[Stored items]
+++

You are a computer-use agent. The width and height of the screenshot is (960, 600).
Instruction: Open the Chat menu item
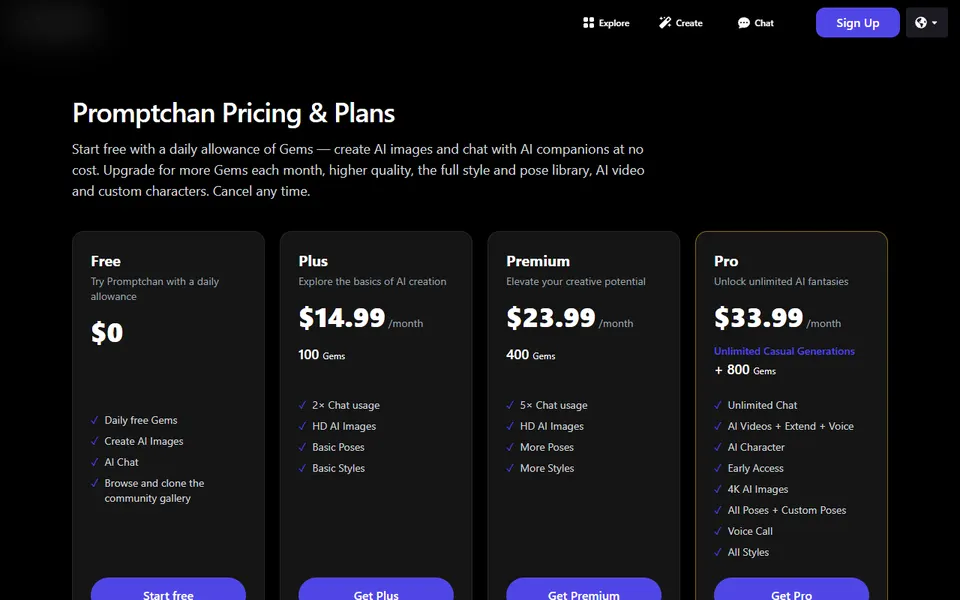[x=756, y=23]
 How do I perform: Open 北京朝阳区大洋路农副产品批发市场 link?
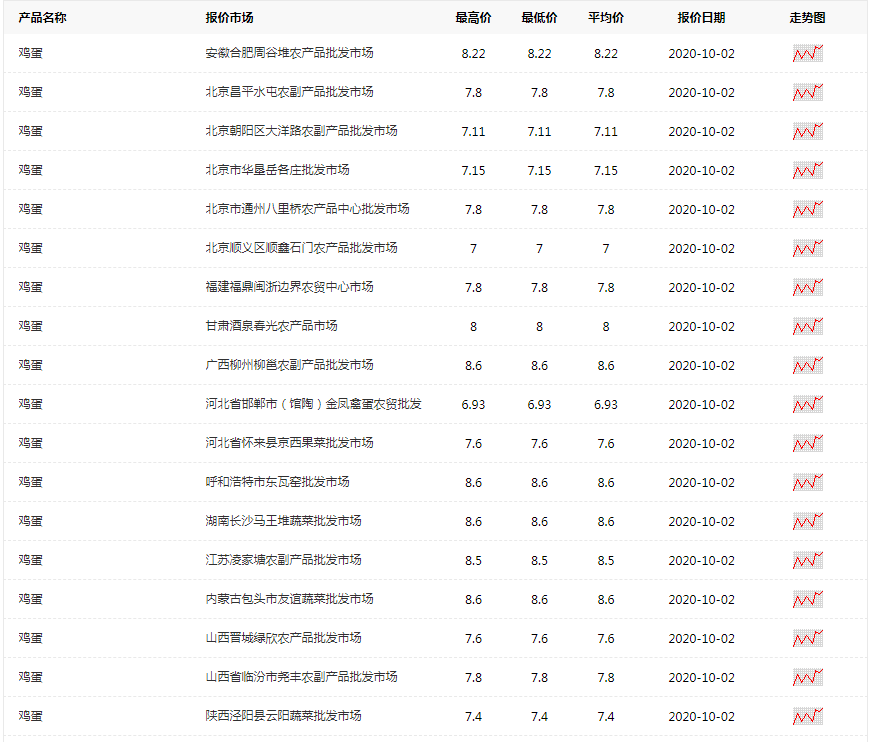pos(300,131)
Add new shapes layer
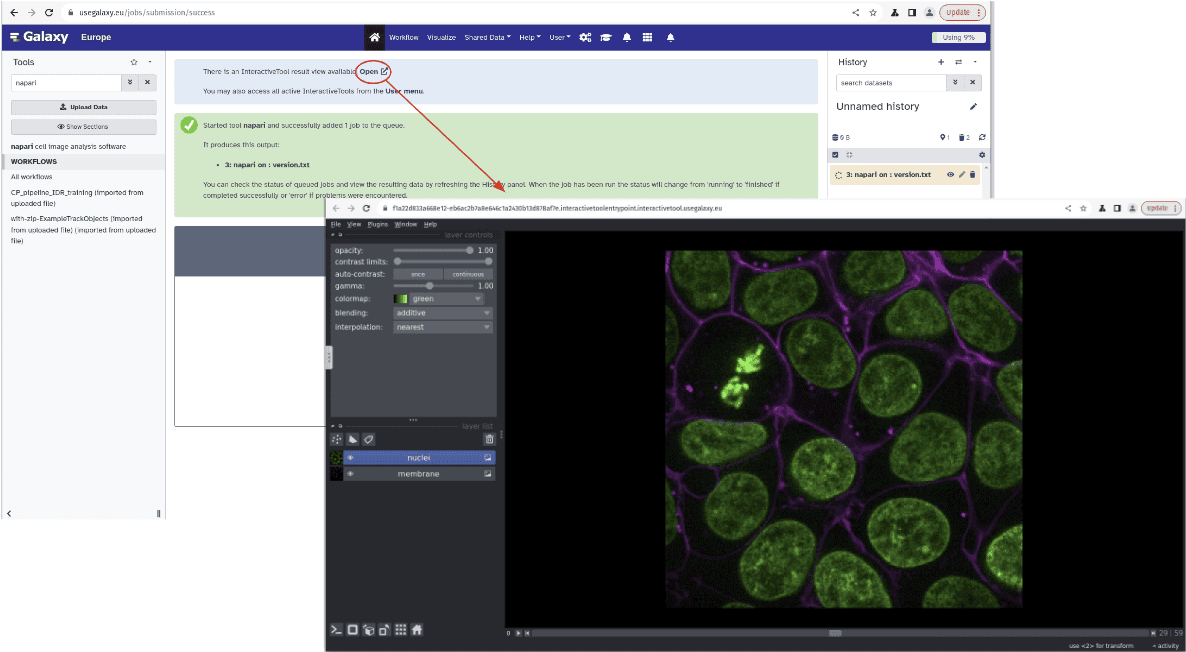The image size is (1186, 652). pyautogui.click(x=353, y=439)
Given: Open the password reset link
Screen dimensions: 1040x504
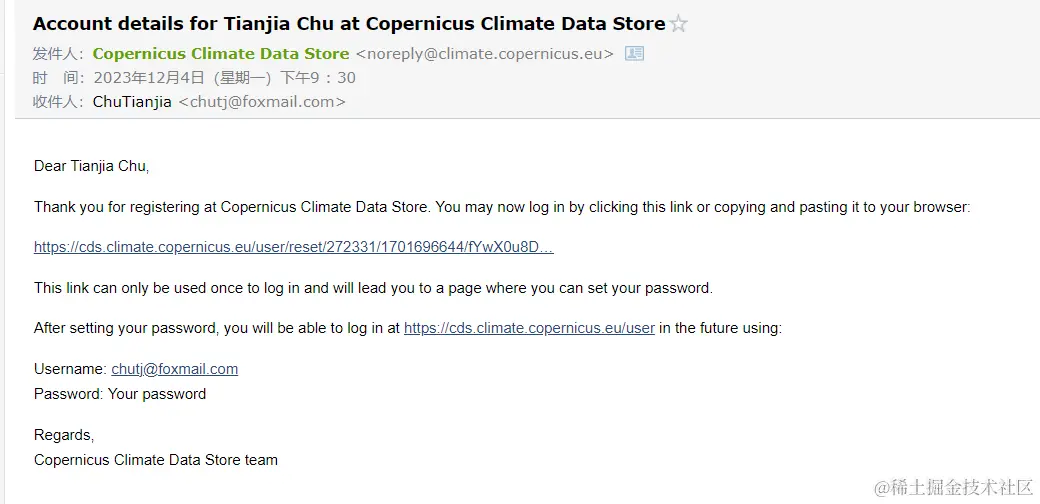Looking at the screenshot, I should [294, 247].
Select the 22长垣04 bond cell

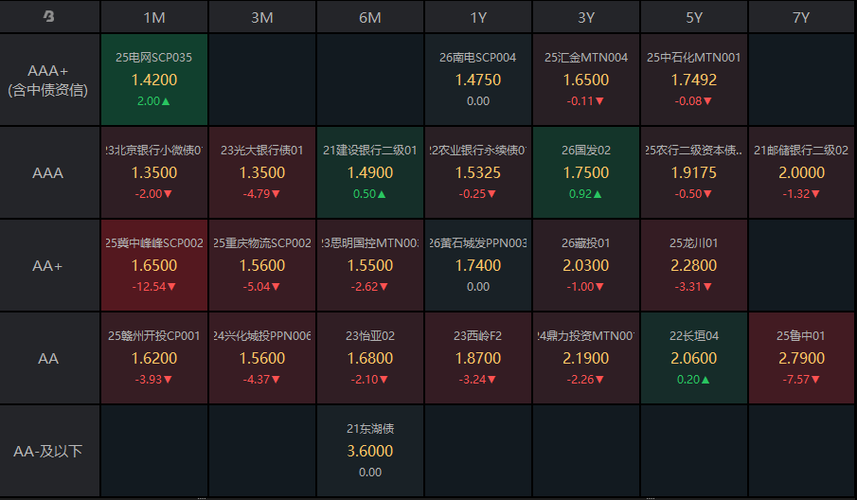pyautogui.click(x=694, y=358)
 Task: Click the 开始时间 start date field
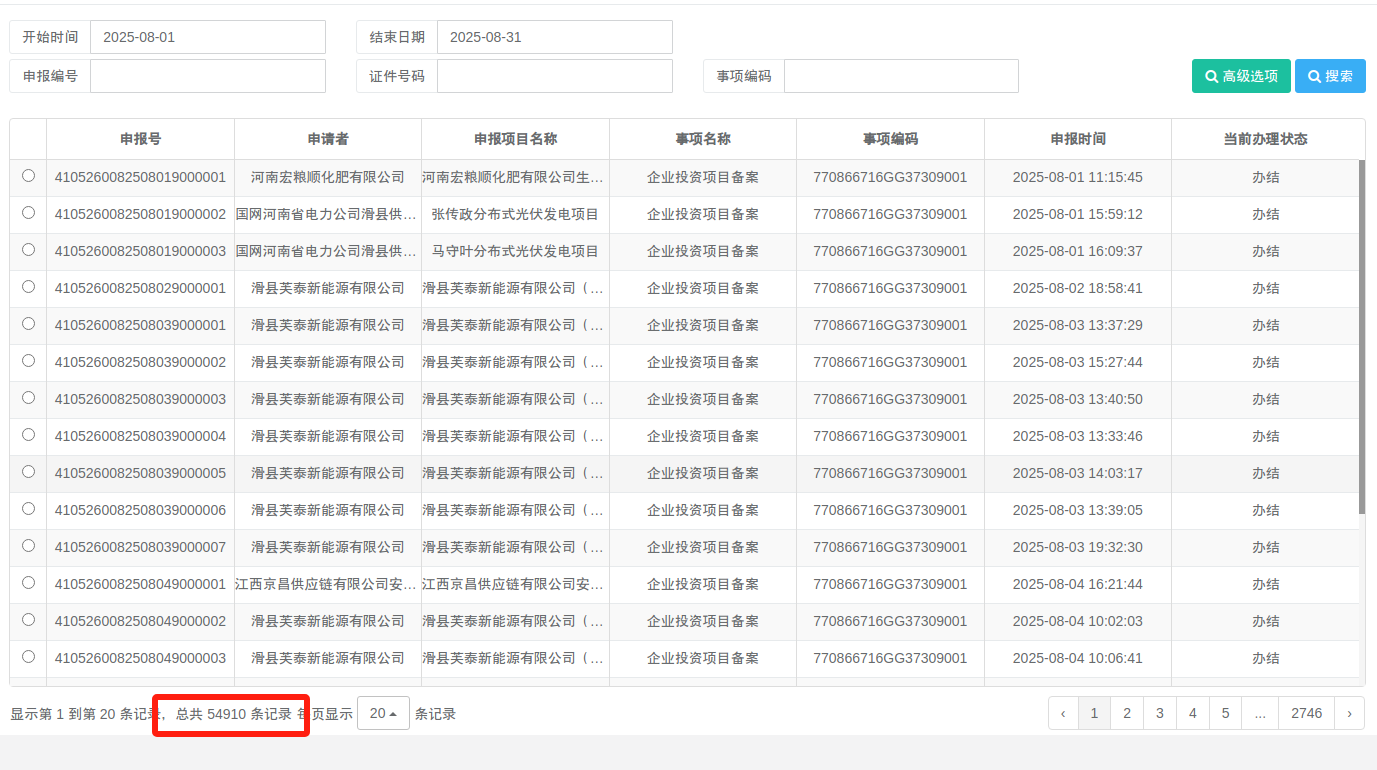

+++

**Problem statement**: The answer must be an exact copy of the records, with no images in it.

**Written response**:
You are a computer-use agent. The width and height of the screenshot is (960, 600).
Instruction: Open the Chat menu item
[x=756, y=23]
 How do I perform: Open 北京朝阳区大洋路农副产品批发市场 link?
pos(300,131)
Add new shapes layer
The image size is (1186, 652). pyautogui.click(x=353, y=439)
Given: Open the password reset link
Screen dimensions: 1040x504
Looking at the screenshot, I should [294, 247].
Select the 22长垣04 bond cell

pyautogui.click(x=694, y=358)
 Task: Click the 开始时间 start date field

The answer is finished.